Em sua fiscalização, o CRQ-IV se preocupa em observar o efetivo exercício
das funções do profissional para fazer a exigência do registro. Não autuamos
indiscriminadamente Engenheiros Químicos que não possuem registro no CRQ
simplesmente pelo fato de estarem registrados no CREA. Há uma minuciosa
análise das descrições das funções efetivamente exercidas e somente se estas
forem da química o CRQ-IV iniciará um procedimento administrativo de
exigência do registro. Mantemos um trabalho interno de apreciação individual
desses casos, sobretudo se o profissional alegar possuir registro no CREA.
Por sua vez, o Sistema CONFEA/CREAs insiste em não reconhecer a fiscalização
atribuída por lei aos CRQs no que tange à Engenharia Química. O CREA-MS e
até mesmo o CREASP já intentaram ação judicial contra este CRQ-IV,
pleiteando exclusividade no registro dos Engenheiros da área química,
argumentando que a denominação “Engenheiro” só pode ser utilizada por
aqueles que possuem registro no CREA. A ação do CREA-MS ainda não terminou:
o Juízo não concedeu a liminar pleiteada, estando o processo atualmente sob
a responsabilidade do recém-criado CRQ-XX (Estado do Mato Grosso do Sul). Já
a ação proposta pelo CREA-SP foi rechaçada.
DA AÇÃO CONFEA X CFQ (RN 198/04 DO CFQ)
O CFQ editou a Resolução Normativa (RN) nº 198, de 17/12/2004, na qual
define as modalidades profissionais da área da química. Dentre elas, em seu
artigo 2º, listou algumas modalidades da Engenharia Química que demandam
registro nos CRQs, desde que as atividades desenvolvidas pelos profissionais
“se situem na área química”.
Em 14/12/2005, o CONFEA ajuizou ação contra o CFQ a fim de obter a
declaração de nulidade daquela RN, inclusive, pleiteando que a utilização do
título “Engenheiro” acrescido da respectiva modalidade fosse declarado de
uso privativo dos profissionais registrados no CREA.
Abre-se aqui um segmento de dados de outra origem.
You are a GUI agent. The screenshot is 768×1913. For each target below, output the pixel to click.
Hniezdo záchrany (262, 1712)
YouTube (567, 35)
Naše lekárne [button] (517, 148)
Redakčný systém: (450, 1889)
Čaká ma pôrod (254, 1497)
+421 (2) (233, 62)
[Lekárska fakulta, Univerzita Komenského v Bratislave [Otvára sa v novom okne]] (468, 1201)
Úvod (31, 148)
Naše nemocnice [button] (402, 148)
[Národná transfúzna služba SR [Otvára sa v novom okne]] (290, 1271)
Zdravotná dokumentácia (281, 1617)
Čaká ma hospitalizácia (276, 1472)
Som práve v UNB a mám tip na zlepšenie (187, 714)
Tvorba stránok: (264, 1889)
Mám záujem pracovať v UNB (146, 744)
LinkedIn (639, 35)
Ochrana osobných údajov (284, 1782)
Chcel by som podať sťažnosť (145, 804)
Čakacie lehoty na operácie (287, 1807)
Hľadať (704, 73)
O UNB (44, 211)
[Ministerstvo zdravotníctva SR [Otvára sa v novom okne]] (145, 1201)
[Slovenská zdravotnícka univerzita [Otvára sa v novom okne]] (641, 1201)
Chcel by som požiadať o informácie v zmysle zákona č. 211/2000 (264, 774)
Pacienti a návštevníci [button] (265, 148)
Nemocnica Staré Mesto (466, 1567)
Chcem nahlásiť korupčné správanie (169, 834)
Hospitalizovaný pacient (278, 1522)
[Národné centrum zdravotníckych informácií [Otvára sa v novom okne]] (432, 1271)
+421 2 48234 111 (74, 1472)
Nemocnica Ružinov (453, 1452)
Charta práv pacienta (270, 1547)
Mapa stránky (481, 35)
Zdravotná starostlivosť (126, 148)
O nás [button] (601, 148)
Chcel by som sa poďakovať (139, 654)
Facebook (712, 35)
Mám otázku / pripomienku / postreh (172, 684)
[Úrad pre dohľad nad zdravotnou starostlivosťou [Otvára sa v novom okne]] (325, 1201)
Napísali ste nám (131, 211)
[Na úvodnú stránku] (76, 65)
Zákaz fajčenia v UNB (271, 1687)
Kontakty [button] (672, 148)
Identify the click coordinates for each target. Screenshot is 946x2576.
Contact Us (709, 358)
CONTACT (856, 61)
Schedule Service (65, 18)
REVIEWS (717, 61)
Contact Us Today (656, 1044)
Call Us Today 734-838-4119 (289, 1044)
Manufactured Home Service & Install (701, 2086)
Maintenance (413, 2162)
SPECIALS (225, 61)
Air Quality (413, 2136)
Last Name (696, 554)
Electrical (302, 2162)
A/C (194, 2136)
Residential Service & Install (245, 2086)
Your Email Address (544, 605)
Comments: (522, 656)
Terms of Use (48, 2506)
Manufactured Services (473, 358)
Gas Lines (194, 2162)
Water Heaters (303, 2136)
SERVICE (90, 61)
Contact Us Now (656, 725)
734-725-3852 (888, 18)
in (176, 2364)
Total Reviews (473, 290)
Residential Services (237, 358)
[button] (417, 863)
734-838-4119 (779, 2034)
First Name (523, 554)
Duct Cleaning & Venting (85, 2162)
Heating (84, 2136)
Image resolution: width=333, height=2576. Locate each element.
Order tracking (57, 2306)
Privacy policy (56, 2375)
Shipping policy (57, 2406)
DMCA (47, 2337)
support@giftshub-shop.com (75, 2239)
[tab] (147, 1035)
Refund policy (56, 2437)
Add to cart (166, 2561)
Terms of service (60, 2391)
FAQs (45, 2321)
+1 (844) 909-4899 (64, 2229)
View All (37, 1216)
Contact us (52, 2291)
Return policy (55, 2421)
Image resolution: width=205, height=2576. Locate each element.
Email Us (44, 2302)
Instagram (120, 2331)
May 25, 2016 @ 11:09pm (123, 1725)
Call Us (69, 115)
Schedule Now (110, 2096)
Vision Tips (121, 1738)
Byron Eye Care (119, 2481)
O Juízo da 22ª Vara da Seção Judiciária do Distrito Federal, em 29/05/2008,
julgou improcedente a ação proposta pelo CONFEA. Argumentou que a referida
resolução não fere a lei, pois “a atividade básica do profissional é o que
delimita a competência do Conselho de fiscalização” e a RN “consigna que
estão sujeitos à inscrição nos CRQs apenas os profissionais que desenvolvam
atividades que se situem na área de Química ou que lhe sejam correlatas”.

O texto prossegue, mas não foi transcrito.